[Win] Does not show GPU profiling
Describe the bug Scalene shows CPU profiling but not GPU on windows11.
To Reproduce
python 3.10.12
scalene 1.5.29
pytorch-lightning 1.8.1
torch 2.1.0.dev20230830+cu118
torchaudio 2.1.0.dev20230830+cu118
torchmetrics 0.11.4
torchvision 0.16.0.dev20230830+cu118
scalene xx.py
scalene --profile-all xx.py
scalene --cpu --gpu xx.py
Desktop (please complete the following information):
-
OS: Windows11 Pro Insider Preview Build 23536
-
GPU: RTX2070super
-
Tried with the repository version (
pip install git+https://github.com/plasma-umass/scalene)
Additional context
NOTE: The GPU is currently running in a mode that can reduce Scalene's accuracy when reporting GPU utilization.
Run once as Administrator or root (i.e., prefixed with sudo) to enable per-process GPU accounting.
Please post the output of nvidia-smi. Try running nvidia-smi while your program is executing; you should be able to see GPU utilization above 0 in the output of nvidia-smi. If not, that would mean that your program is not actually exercising the GPU. Also, please run pip freeze and report the version info for pyvnml. Thanks.
@emeryberger
pynvml==11.4.1
Nothing is jumping out at me - if you can send us a minimal working example, that would help considerably. Thanks.
@emeryberger
import torch
import torch.nn as nn
import torch.optim as optim
# Check if GPU is available
device = torch.device("cuda" if torch.cuda.is_available() else "cpu")
print(device)
# Define a sample neural network
class Net(nn.Module):
def __init__(self):
super(Net, self).__init__()
self.fc = nn.Linear(1000, 1000)
def forward(self, x):
x = self.fc(x)
return x
# Create a large model
model = Net().to(device)
# Generate a large random input tensor
input_data = torch.randn(10000, 1000).to(device)
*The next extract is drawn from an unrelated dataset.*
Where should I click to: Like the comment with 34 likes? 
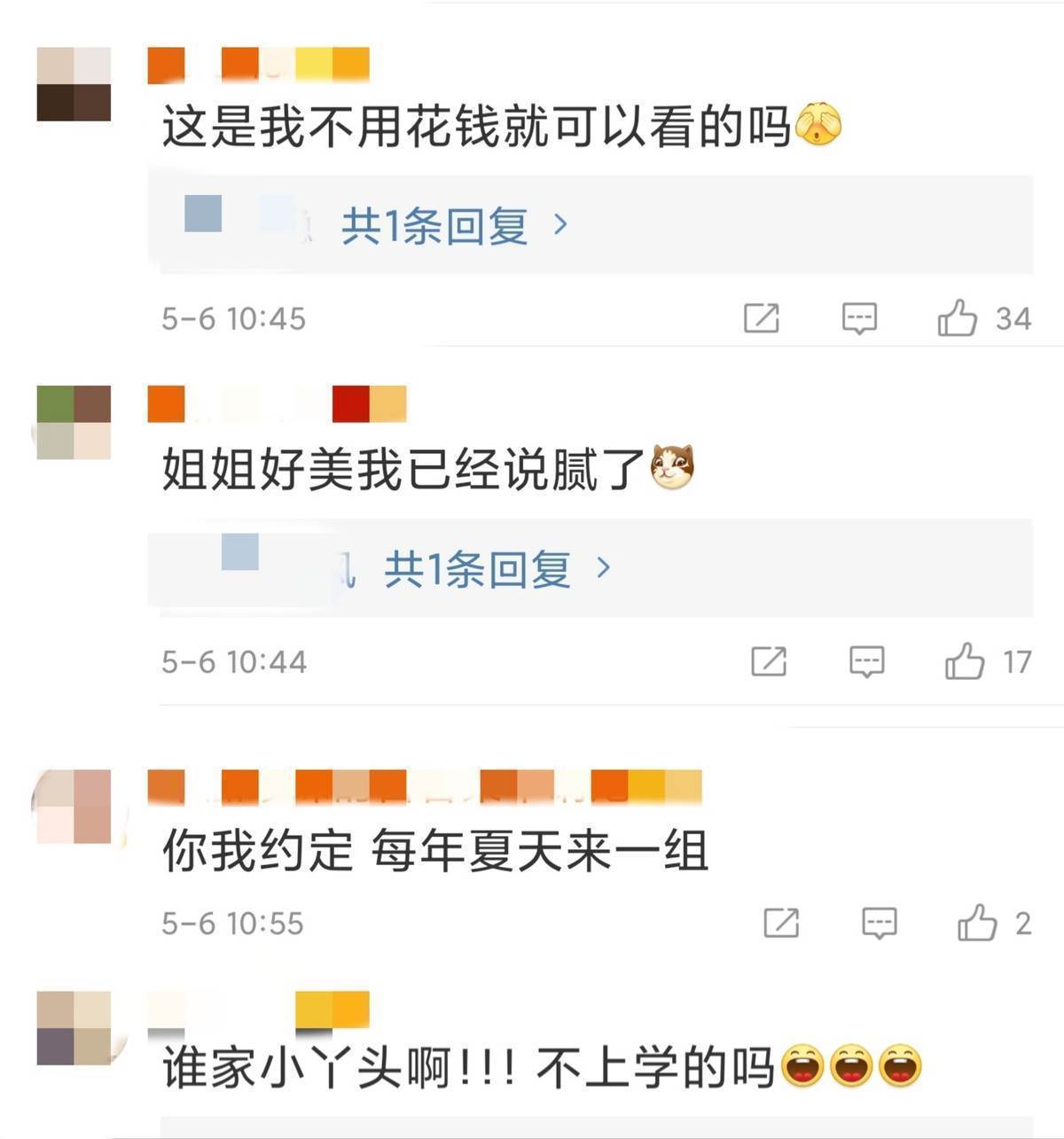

# Move the model and input data to the GPU
model = model.to(device)
input_data = input_data.to(device)
# Perform a large number of forward and backward passes
optimizer = optim.SGD(model.parameters(), lr=0.01)
criterion = nn.MSELoss()
for _ in range(1000):
optimizer.zero_grad()
output = model(input_data)
loss = criterion(output, input_data)
loss.backward()
optimizer.step()
Thanks for the report! I tracked down the issue (I inadvertently introduced a UI issue a few days ago while resolving another one). I'll be pushing a new release out momentarily.
@emeryberger Thank you for the update.
However, it seems like the problem still persist. I have tried running the code above just using scalene code.py on 2 machines and no GPU profiling appears.
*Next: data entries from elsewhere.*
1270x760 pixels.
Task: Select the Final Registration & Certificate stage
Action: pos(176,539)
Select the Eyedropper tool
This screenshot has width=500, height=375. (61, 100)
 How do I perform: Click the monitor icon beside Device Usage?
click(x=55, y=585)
What version of Scalene? (scalene --version) Also, please share screenshots (and attach JSON if possible).
I'm also seeing this, and checked nvidia-smi in a seperate panel to confirm the GPU is being used. GPU column in scalene is empty.
I'm also seeing this, and checked nvidia-smi in a seperate panel to confirm the GPU is being used. GPU column in scalene is empty.
The same. I am on V100 GPU.
Do we have some solutions now? @emeryberger